This article was published originally at InsideCounsel.com. The article is the fifth in a six-part series focusing on evidence spoliation. Read more here and here. Technology Law Source will notify readers when InsideCounsel.com publishes the final article in this series.
We previously addressed the scope of the duty to preserve. Once you determine when the duty to preserve commenced, you need to identify what needs to be preserved. While the scope of this duty has not changed dramatically over the years, the location, type and amount of information included within that duty has exploded in the past decade due to the advancement of technology and growth of social media outlets. This expansion of available outlets and the ease of creating information has substantially increased the complexity of issues associated with complying with the duty to preserve.
One of the most significant developments involves the use of third party data storage providers or “cloud providers.” Storage of information in the cloud affords companies numerous advantages, most significantly, the cost savings associated with data storage. Placing data in the cloud allows companies to replace portions of their existing technology infrastructure with third party data storage providers. But the convenience and related cost savings are not without risks. The most serious risks include preservation of confidentiality and security of the data as well as the ability to comply fully with preservation obligations on a timely basis.
Rule 34(a)(1) requires the preservation and production of documents within a party’s possession, custody or control. Information in the cloud typically is not within a party’s possession or custody. Yet, courts generally hold that information stored in the cloud falls within a party’s control. Extending the duty to preserve to third parties is not new. Indeed, prior to electronically stored information becoming predominant, companies often stored paper files in warehouses operated by third parties. Now the cloud presents a new type of third party and a new location that companies must consider in complying with their duty to preserve. Given that this type of obligation is not new, courts generally are not sympathetic to parties who fail to appropriately preserve information stored in the cloud.
If you have not yet entered into an agreement to store information with a cloud service provider, there are several key issues to consider before selecting a vendor.
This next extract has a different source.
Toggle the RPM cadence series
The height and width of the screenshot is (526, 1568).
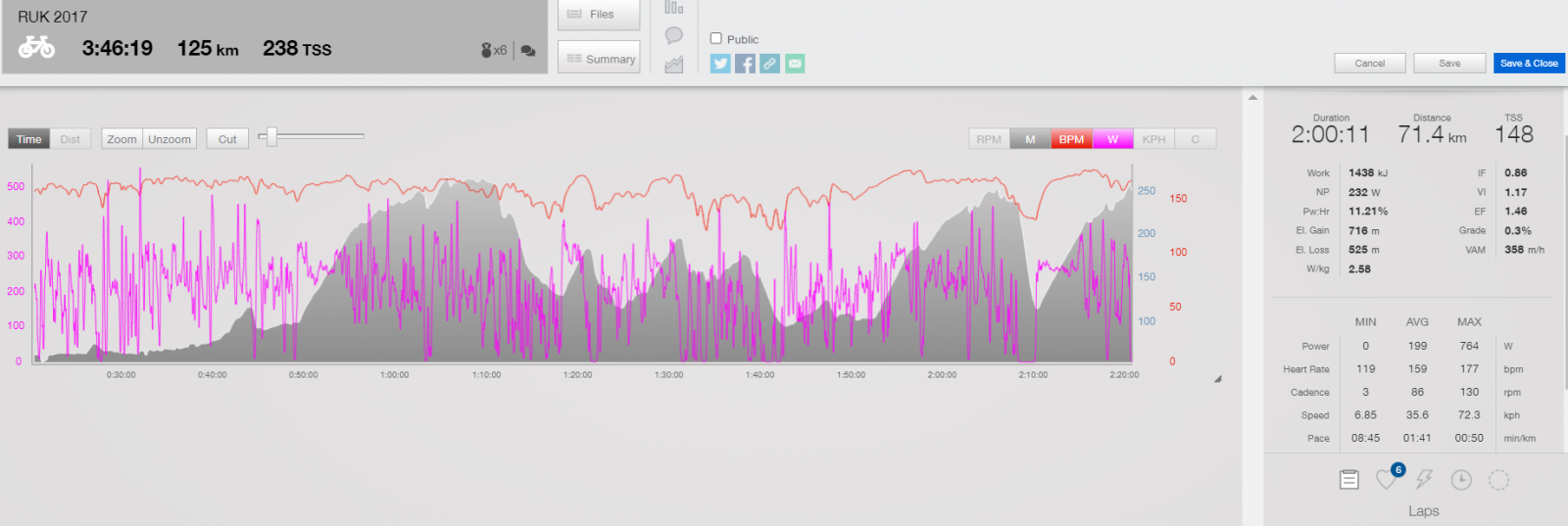pos(989,139)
A summary of all the legal issues associated with selecting a provider is beyond the scope of this piece, however certain key considerations must be made with regard to preservation of data. After ensuring that confidentiality and data security issues will be adequately addressed, companies should consider whether a legal hold can be properly effectuated and whether it can be established for specific types of information to be stored. For example, can information pertaining to a single custodian for a three-year period be located and made subject to a hold. To the extent that this is not possible or easy to implement, a company may determine that certain information should not be stored with a cloud service provider. While software applications exist that enable cloud users to implement their own litigation hold for information stored in the cloud, not all cloud service providers use these applications. After confirming this ability, the process for effectuating a legal hold (i.e., type of notice, who receives notice, method of confirmation of compliance) should also be confirmed.
A second consideration is how the cloud service provider will respond to third-party subpoenas and/or requests for information. A company should confirm that it will be immediately notified of any such request and that information will not be produced without affording the company an opportunity to respond to the request.
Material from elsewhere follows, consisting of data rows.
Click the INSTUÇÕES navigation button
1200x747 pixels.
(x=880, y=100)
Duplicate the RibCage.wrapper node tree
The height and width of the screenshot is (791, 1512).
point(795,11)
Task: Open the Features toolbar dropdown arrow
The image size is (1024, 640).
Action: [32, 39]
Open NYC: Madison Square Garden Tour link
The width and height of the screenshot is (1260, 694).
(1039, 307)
Another consideration is whether the cloud service provider will comply with your existing data retention policies, which may include different retention periods for different types of information. This issue involves your ability to delete portions of the stored data in compliance with your existing record retention policies.
If you are already engaged in a contractual relationship with a cloud service provider, you should prepare now for future litigation. First, you should confirm which cloud service providers currently store data for your company and what data they possess. Then determine where and how this information is stored. The location of your data can become significant depending on the jurisdiction’s privacy laws. Further, understanding how your information is stored (i.e., is it separate from other users and in what format is it stored) will enable you to know the requirements of any future e-discovery collection and production. Finally, you should know whether the cloud service provider will allow self-collection of any information that needs to be produced in litigation. To the extent self-collection is not permitted, you should learn the costs associated with any potential collection efforts.
Overall, use of cloud service providers is generally beneficial in terms of cost savings and related technological logistics. As with any benefit, there are certain risks — knowing and assessing these risks before data is stored in the cloud or needs to be produced in litigation can avoid the imposition of costly sanctions. Our last topic in this series will address the various sanctions courts impose when data and information is not properly preserved and the issue of spoliation of evidence arises.